### SELECTION:

-- -- --

Saturday, January 20, 2007

Saturday Roundup

News
NPR Weekend Edition Saturday featured a story about the Landis defense ( using audio from last week's WETA interview in Arlington,VA) but with additional comment from WADA officals. Audio of the piece should be available after 1:00PM EST this afternoon.

VeloNews notes that Landis (along with Dave Z) attended the opening night of the Los Angeles Track World Cup.

The Winston-Salem Journal
posts an opinion piece written by Perry Craven who decides to contribute to the FFF in the honor of all cyclists:

Yesterday while doing my laundry, I decided that I would write a check to Floyd Landis, the winner of the Tour de France. The check would read, "The Floyd Fairness Fund" and would help him and his supporters cover legal and other professional fees and expenses in connection with Landis' defense and to help clear his name of doping charges.

-- -- --

### DIRECTIONS:
1. Answer these questions about the Saturday roundup on the Floyd Landis defense:
(a) Which NPR program featured a story about the Landis defense?
(b) According to VeloNews, what event did Landis attend along with Dave Z?
(c) In the Winston-Salem Journal opinion piece, what was the writer doing when deciding to write a check to Floyd Landis?
2. Carry on the Saturday roundup on the Floyd Landis defense, starting after its final sentence.

### SUPPLIED INFORMATION:
-- -- --

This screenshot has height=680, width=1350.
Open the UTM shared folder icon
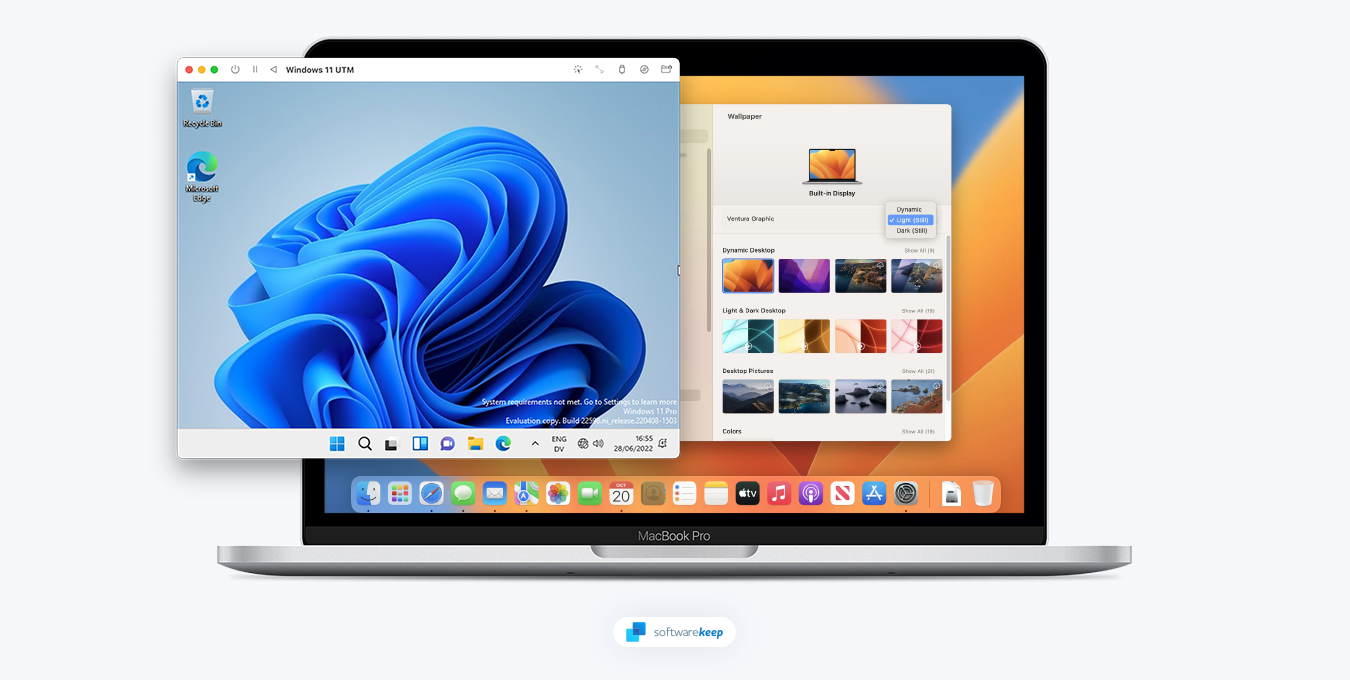click(x=666, y=70)
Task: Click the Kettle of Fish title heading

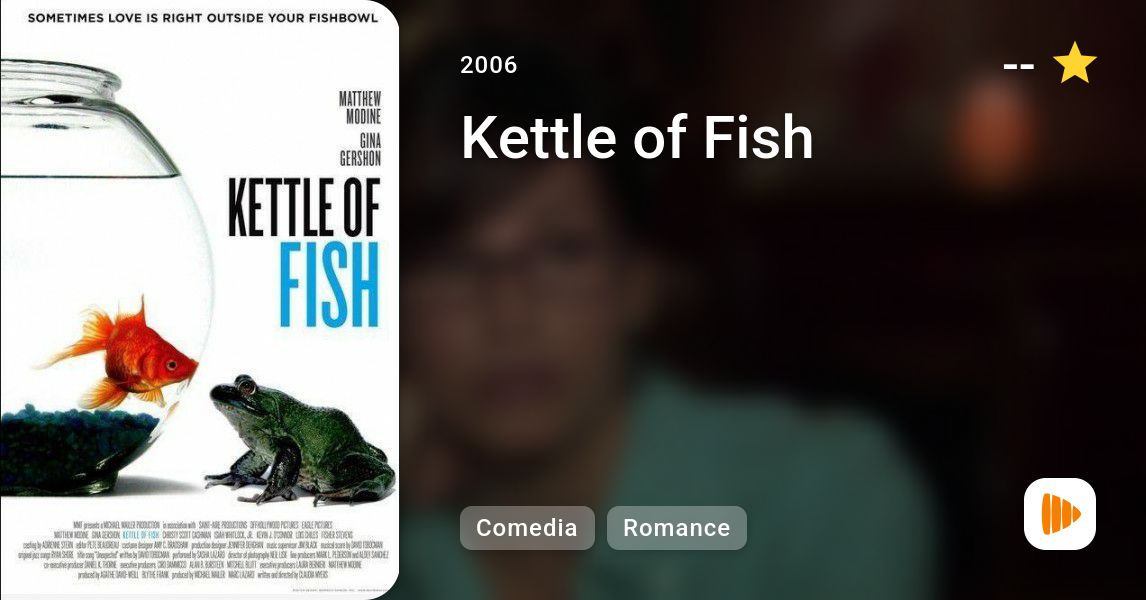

-- -- --

### EXPECTED ANSWERS:
1.
(a) NPR Weekend Edition Saturday
(b) The opening night of the Los Angeles Track World Cup
(c) Doing laundry

2.
My hope is that he is innocent of testing positive for the hormone testosterone during last year's Tour de France. And while I do not know Landis personally, I know, I think, the kind of person he must be or has been to be an accomplished cyclist, regardless of my thoughts about drugs.


Sporting Life
tells us that Pereiro has come up with the paperwork requested of him this week.

Blogs
Rant sees a threat from within, and with friends like these cycling doesn't need enemies.

Looks like Neil@ROAD will also be a happy camper this week! Good luck to all who attend Power Camp, please come back in one piece!!

Mark McClusky
discusses TUEs and the dirty little secret of cycling.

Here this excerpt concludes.